The other two are pretty straightforward.
Tinder is the worst possible way to get to meet people, unless you’re at least a 9/10 guy or a woman who just wants to hook up, nothing more. At least that’s been my experience, both using the app and talking to friends who have. Meaningful connections are rare.
It might be a regional thing? I live in a Town known for its Technical University, so most of the people on Tinder are socially awkward and tech literate 18-25 y/os who either don't like going to noisy places like bars, clubs etc. or just prefer texting first before committing time to a date (free time is kind of hard to make as a student here).
My own reason was more on the autistic side, as I do NOT recognize flirting unless it is specifically stated. So having an app where both parties can state "hey, we're talking with romantic intentions here!!" was the best solution ever haha (I met my husband within 30mins of installing the app 🤷)
Hm, maybe. Where I lived, your chances were low if you’re a nerd and/or looking for something serious. Like, most people on tinder were the exact same crowd you‘d also meet in clubs. But it also wasn’t a particularly big town and most people on tinder in my age range were university students from the less nerdy faculties…

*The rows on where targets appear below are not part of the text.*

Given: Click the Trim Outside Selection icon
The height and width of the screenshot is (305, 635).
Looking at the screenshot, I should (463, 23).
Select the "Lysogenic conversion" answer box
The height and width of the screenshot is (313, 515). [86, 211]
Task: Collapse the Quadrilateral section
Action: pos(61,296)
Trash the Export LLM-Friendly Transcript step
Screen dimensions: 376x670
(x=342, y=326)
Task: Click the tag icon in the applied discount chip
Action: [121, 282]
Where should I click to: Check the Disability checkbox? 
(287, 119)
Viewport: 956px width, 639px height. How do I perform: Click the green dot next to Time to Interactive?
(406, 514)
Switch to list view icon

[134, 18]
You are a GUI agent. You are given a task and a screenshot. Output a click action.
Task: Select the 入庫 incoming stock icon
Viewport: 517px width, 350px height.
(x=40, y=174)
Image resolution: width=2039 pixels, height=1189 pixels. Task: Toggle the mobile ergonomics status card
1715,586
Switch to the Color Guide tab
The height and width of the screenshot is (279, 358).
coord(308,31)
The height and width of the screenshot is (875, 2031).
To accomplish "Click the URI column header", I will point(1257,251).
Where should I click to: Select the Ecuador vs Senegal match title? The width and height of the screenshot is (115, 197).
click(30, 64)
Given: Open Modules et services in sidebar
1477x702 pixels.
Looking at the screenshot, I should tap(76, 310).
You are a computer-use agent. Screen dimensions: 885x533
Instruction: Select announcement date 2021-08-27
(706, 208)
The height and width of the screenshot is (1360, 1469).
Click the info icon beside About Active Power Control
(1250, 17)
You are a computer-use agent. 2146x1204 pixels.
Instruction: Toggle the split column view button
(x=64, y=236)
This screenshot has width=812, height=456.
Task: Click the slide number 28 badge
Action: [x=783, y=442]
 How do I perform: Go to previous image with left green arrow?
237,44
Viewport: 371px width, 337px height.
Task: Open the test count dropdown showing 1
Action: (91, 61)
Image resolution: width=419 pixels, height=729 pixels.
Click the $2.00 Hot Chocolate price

Well what should non-autistic people do then?
On an individual level? No idea, I have no experience with that lol
On a systemic level? The problem seems to be that people assume dating apps are only for hookups, so people who are looking for something serious avoid them. So the idea becomes true through self-validation. Breaking that cycle somehow would make everyone involved happier I think?
People don't avoid dating apps because of a belief, they avoid them after they've been ghosted by the 3rd or 4th person in as many weeks.
Its a worse experience for building relationships than just regular life in most cases.
For you yes, that's not the norm. In average cities/towns, it's used for hook ups (shallow ones) and cheating. Can you meet a person there? Sure but odds are very much against it.
Note, I'm talking about Tinder specifically, dating apps are fine.
My profiles had fun and active pics, jokes, preferences, favorites, dealbreakers, and honesty. But I found the apps so damn boring and disconnecting that I'd forget when I'd occasionally have a conversation. I couldn't get excited at all. It only made me depressed. While I know part of that is on me, it ain't all me. I decided one dystopian corpo shouldn't have a monopoly on romance and deleted my accounts.
I think Hinge is the only one not owned by one of the online dating conglomerates.
I agree it kinda sucks, but I just don't meet many women in my day to day life, so it's the best option for me.
Can't tell if under 20 or just socially inept.